Asidoz durumunu laboratuvarda teşhis etmenin tek yolu kanın pH'ını (kan pH'ı) ölçmektir.

Normalde bu göstergenin değeri 7.35-7.38'dir. 7.35'lik bir pH seviyesinde (rakam normun alt sınırında olmasına rağmen), vücutta boşaltım sistemlerinin artan bir yük modunda çalıştığı sözde telafi işlemlerinin zaten gerçekleşebileceğini anlamak önemlidir.

Bu, yakın gelecekte asidozun nedeni ortadan kaldırılmazsa telafi edici mekanizmalar zayıflayacak ve durumda genel bir bozulmanın olacağı alt telafi aşaması başlayacak (pH 7.25-7.35).

Son olarak, 7.25'in altındaki pH değerleri, vücudun artık fazla organik asitlerin atılımıyla baş edemediği ve komanın meydana gelebileceği bir dekompansasyon aşamasının başlangıcını gösterir.

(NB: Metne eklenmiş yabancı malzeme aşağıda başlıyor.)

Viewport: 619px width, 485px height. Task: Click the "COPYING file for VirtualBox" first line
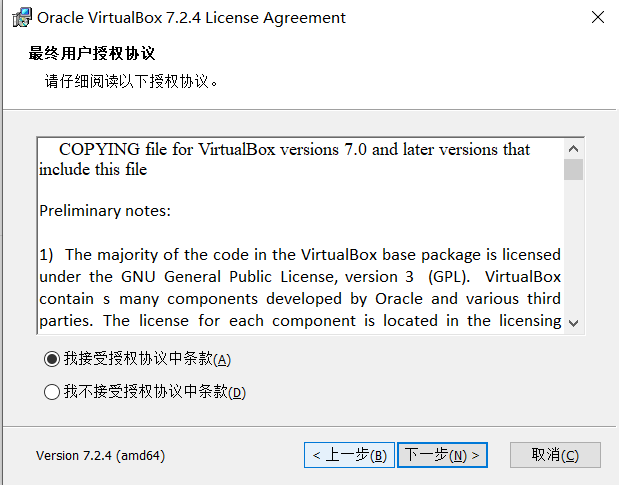pyautogui.click(x=294, y=149)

pH seviyesinin ölçülmesine ek olarak, asidoz durumu dolaylı olarak şu şekilde gösterilir:

  • CO 2'nin kısmi basıncını arttırmak
  • Standart bikarbonatta (SB) azalma
  • Azaltılmış baz fazlalığı (BE)

asidoz tedavisi

Asidoz hiçbir zaman bağımsız bir hastalık olmadığı için etiyolojik tedavisi altta yatan hastalığı ortadan kaldırmaktır.

Hastanın durumunu hafifletmeyi amaçlayan semptomatik tedavi de vardır. Randevu içerir bol içki ve soda alımı (mevcut pH değerine bağlı olarak günde 5 ila 40 g).

Bazı durumlarda bu tür semptomatik tedavinin altta yatan hastalığın (örneğin kalp yetmezliği) alevlenmesine neden olabileceğini anlamak önemlidir, bu nedenle yalnızca altta yatan hastalığı tedavi eden doktor yeterli tedaviyi reçete edebilir.

Komplikasyonlar ve prognoz

Asidoz, genellikle ciddi hastalıklarla ilişkili olan vücuttaki metabolik bozuklukların bir tezahürüdür.

Bu nedenle, ortaya çıkma nedeni ortadan kaldırılmazsa, kandaki organik asit miktarı sürekli artacak ve sonuçta komaya yol açabilecek telafi edici mekanizmaları tüketecektir.